The healthcare landscape is changing fast thanks to the introduction of artificial intelligence. These technologies have shifted decision-making power away from nurses and on to the robots. Michael Kennedy, who works as a neuro-intensive care nurse in San Diego, believes AI could destroy nurses’ int...
Where’s anyone saying it’s worthless? That’s not in the article nor in these comments.
The issue is how it’s being used. It’s not being used to detect cancer. It’s being used for “efficiency”, which means more patients being seen by fewer nurses. It’s furthering the goals of the business majors in hospital administration, not the nurses or doctors who are caring for the patient.
Ai nearly everywhere is to improve efficiency, less people become more productive so that the owners keep more money. Because a pay rise because of it is off the books. Since now you need to be “less skilled” anyway.
Machine learning for helping a radiologist analyze images is super helpful and a mature field.
Whatever "AI" LLM nonsense tech bros are trying to add in to everything in the last 2 years is probably not all that helpful, but i could be proven wrong
Hallucinations aren't a problem with the actually medically useful tools he's talking about. Machine learning is being used to draw extra attention to abnormalities that humans may miss.
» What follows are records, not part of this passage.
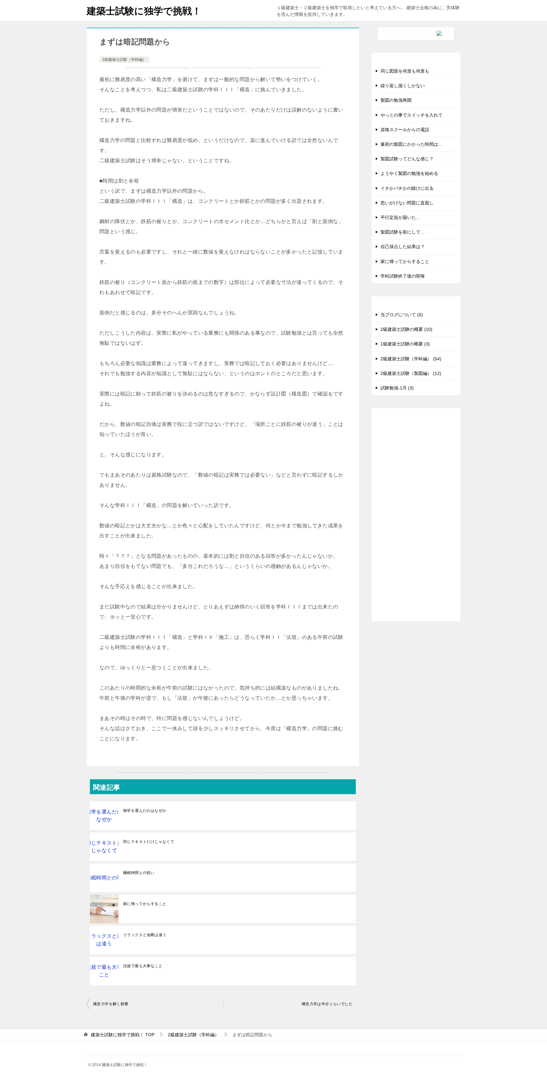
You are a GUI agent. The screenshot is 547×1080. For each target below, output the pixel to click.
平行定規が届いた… (400, 217)
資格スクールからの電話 (404, 129)
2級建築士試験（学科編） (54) (410, 358)
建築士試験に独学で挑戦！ (144, 11)
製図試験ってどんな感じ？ (407, 158)
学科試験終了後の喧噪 (402, 276)
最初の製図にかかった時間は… (411, 144)
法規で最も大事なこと (142, 966)
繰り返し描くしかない (402, 85)
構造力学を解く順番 (111, 1004)
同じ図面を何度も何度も (404, 71)
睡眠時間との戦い (138, 873)
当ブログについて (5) (401, 314)
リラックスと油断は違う (144, 935)
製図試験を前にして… (402, 232)
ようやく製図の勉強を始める (409, 173)
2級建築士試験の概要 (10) (406, 329)
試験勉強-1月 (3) (397, 387)
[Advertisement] (416, 520)
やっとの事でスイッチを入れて (411, 115)
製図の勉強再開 (396, 100)
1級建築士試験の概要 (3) (405, 343)
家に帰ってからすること (144, 904)
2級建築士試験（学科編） (124, 59)
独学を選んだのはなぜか (144, 810)
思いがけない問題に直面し (407, 202)
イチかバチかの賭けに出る (407, 188)
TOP (122, 1034)
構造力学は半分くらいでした (327, 1004)
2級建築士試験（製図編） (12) (410, 373)
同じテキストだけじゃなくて (148, 841)
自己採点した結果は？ (402, 246)
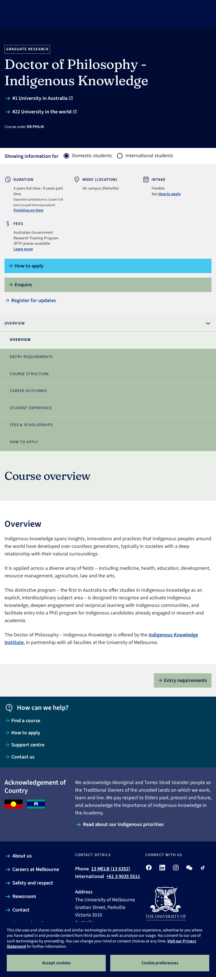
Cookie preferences (159, 963)
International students (149, 155)
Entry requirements (31, 357)
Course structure (29, 374)
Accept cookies (56, 963)
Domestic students (92, 155)
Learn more (23, 249)
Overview (20, 340)
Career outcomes (28, 391)
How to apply (169, 194)
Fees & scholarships (31, 425)
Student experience (31, 408)
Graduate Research (27, 49)
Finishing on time (28, 210)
You are right. My pet peeve is that it is now used as a marketing term without actual meeting. Used to be the word smart. Now instead of “buy this smart toaster”, “buy this AI powered toaster”. Sorry if this reply was too verbose for your liking.
Yes... well, sorta. For example, AI was found to be better at identifying TB than medical doctors. The catch here is that it also falsely diagnosed st a much higher rate than doctors. When an investigation was done as to how the AI was evaluating the imaging that it was given, they found that sets of virtually indistinguishable images were given different diagnoses by the AI. In many cases where there were no visible indicators of TB, a positive diagnosis wss given. The reason for this is that the AI was not weighting their TB diagnosis based on markers that doctors would look for alone, but also the age of the machine. Older machines have a much greater chance of being located in developing countries where TB is both more common and more deadly, leading to the age of the machine being considered an important factor, whereas a human would know that the age of a machine has absolutely zero relationship with the chance of getting TB, and doctors in these areas are already aware of and watching out for TB as it's a much more serious illness than in Germany, for example.
Idk much about the cancer thing, but basically the machine learning for diagnosis thing is iffy at best afaik.
There is a company hospitals have hired to transcribe recordings. The software makes many transcription errors and then deletes the original audio. Things aren't looking good.